Updike, who succeeded in “giving the mundane its beautiful due”, will be missed by many. And as one born under the mark of Martin Amis, I can’t help but think there should be a place for an era-defining novel like Money. There’s a pang, too, for McEwan’s Atonement, which held me in its spell as fervently as LP Hartley’s 1953 The Go-Between (to which it owes a debt), which scrapes in at 99. Maybe these writers are just too recent: Amis only died in 2023, after all.

Graham Greene
Graham Greene’s devastating 1951 novel The End of the Affair makes it in. Photograph: Harold Chapman/TopFoto

The same might be true of the now unfashionable postwar writers: there’s no CS Lewis, William Golding or Tolkien (The Lord of the Rings was the nation’s favourite in the BBC’s Big Read). No Angela Carter, Penelope Fitzgerald or Iris Murdoch. But this is bearable because Muriel Spark’s peerless The Prime of Miss Jean Brodie and Graham Greene’s The End of the Affair – two sticks of dynamite – both make the grade. As does Australian Shirley Hazzard’s The Transit of Venus, which took her 27 drafts, apparently, and may take as many readings to fully understand.

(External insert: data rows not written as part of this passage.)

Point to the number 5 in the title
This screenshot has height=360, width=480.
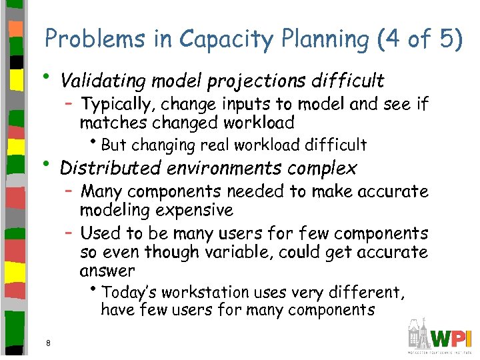445,40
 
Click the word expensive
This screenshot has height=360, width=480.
191,211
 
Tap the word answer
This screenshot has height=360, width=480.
107,272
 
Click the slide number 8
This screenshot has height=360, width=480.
49,343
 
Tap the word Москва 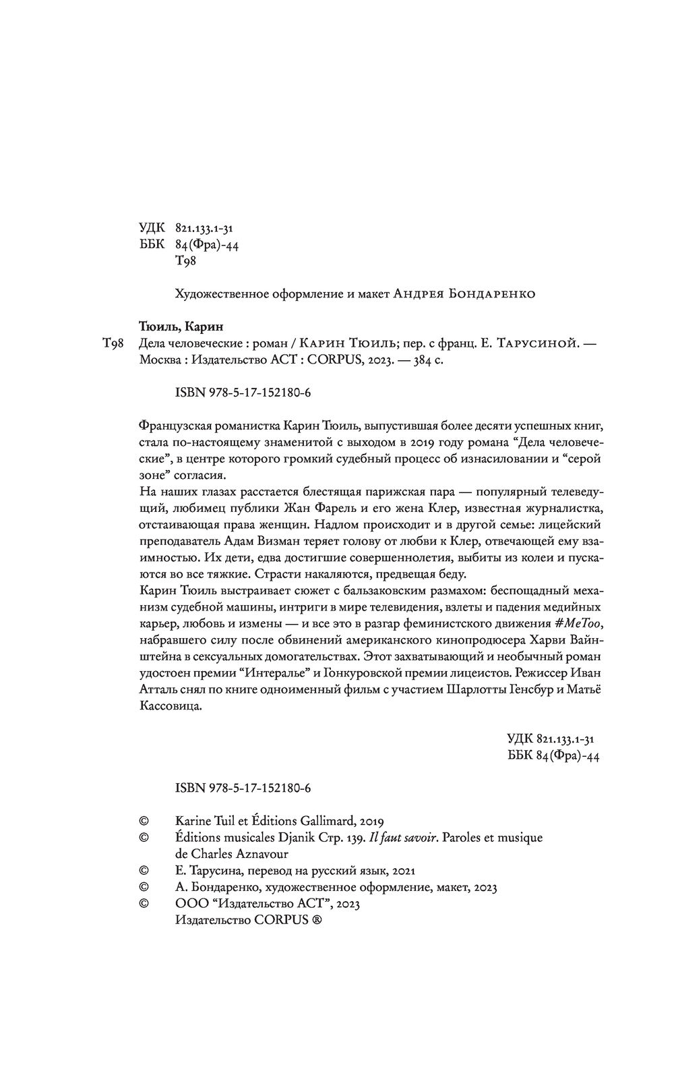(x=160, y=361)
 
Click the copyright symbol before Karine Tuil (x=143, y=822)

But where is Nancy Mitford’s glittering 1945 The Pursuit of Love, which deserves a place for its last two lines alone? The comic novel, like science fiction and crime, rarely fares well in bookish horse races. Patricia Highsmith makes the cut, but not John le Carré – or Stephen King, for that matter. Happily, for her devoted fans, Ursula K Le Guin is recognised for The Left Hand of Darkness, with which, according to the critic Harold Bloom, “Le Guin, more than Tolkien, has raised fantasy into high literature, for our time”. There are no children’s novels, either – no Wind in the Willows, Charlotte’s Web or Harry Potter. It is a very grown-up list.

“Best” demands not just excellence but supremacy, “surpassing all others” (OED). Is The Handmaid’s Tale better than Little Women (not in), both seminal feminist texts? Is The Color Purple better than To Kill a Mockingbird (another surprise omission)? Is David Copperfield better than The Catcher in the Rye (ditto)? Clearly there is no right answer.

Who might be on a list in 2036? A writer from the past who deserves more recognition – Nella Larsen, perhaps; someone who is rejuvenating the form for a modern readership – Sally Rooney, say; or those rewriting history from a different perspective, such as Colson Whitehead and Percival Everett. And perhaps an as yet unknown Mary Ann Evans (George Eliot’s real name), toiling over a Middlemarch for our century.

Until then, this is a list of the best novels of all time, chosen by many of the best writers of our time. I hope your favourites are here. Lists are designed to inspire and enrage. And if you hate them all, don’t blame me, blame David Nicholls or Stephen King.